Microsoft’s $190 Billion AI Bet and a 35-Year Veteran’s Exit Put Stock Underperformance in Spotlight

22.05.2026 - 14:12:03 | boerse-global.de

Microsoft shares slide 13% in 2026, biggest S&P 500 drag, despite $190B AI spend, 40% Azure growth, and Windows 'Agentic Era' push; analysts see 33% upside.

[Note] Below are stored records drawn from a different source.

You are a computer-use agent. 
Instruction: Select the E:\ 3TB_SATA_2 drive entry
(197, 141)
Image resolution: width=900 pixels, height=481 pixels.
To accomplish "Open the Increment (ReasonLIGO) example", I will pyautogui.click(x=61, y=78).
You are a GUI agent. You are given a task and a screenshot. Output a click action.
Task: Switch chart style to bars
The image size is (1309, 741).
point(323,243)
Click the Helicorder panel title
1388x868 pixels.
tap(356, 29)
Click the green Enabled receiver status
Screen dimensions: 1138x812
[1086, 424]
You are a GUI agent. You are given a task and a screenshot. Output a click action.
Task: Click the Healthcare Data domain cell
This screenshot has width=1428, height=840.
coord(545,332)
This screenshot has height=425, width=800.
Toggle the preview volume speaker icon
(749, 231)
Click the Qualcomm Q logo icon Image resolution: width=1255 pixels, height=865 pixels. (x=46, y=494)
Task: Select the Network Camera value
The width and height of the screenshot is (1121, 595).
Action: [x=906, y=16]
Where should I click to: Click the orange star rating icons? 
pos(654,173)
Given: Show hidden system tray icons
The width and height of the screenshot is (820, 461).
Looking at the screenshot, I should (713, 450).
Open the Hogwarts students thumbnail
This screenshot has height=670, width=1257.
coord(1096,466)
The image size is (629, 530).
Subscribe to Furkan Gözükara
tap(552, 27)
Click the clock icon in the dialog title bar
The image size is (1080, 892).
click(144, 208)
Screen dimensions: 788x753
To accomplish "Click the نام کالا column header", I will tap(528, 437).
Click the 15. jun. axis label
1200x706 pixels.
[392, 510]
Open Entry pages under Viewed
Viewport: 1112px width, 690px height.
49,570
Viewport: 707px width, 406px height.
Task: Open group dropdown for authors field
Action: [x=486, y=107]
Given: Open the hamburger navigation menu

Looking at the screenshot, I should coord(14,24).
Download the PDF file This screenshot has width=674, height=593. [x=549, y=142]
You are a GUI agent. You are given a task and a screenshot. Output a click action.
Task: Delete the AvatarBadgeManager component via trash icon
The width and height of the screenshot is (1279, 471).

Microsoft’s $190 Billion AI Bet and a 35-Year Veteran’s Exit Put Stock Underperformance in Spotlight - Foto: über boerse-global.de
Microsoft’s $190 Billion AI Bet and a 35-Year Veteran’s Exit Put Stock Underperformance in Spotlight - Foto: über boerse-global.de

Microsoft has become the single biggest drag on the S&P 500 this year, even as it pours a record $190 billion into artificial intelligence infrastructure. The software giant’s shares have tumbled roughly 13% in 2026, while the broad index has climbed about 8.6%. The pain is starker when measured against the Nasdaq 100, which has surged 16% — putting Microsoft on course for its weakest relative performance against that benchmark since 2003 if the roughly 29-percentage-point gap holds through year-end.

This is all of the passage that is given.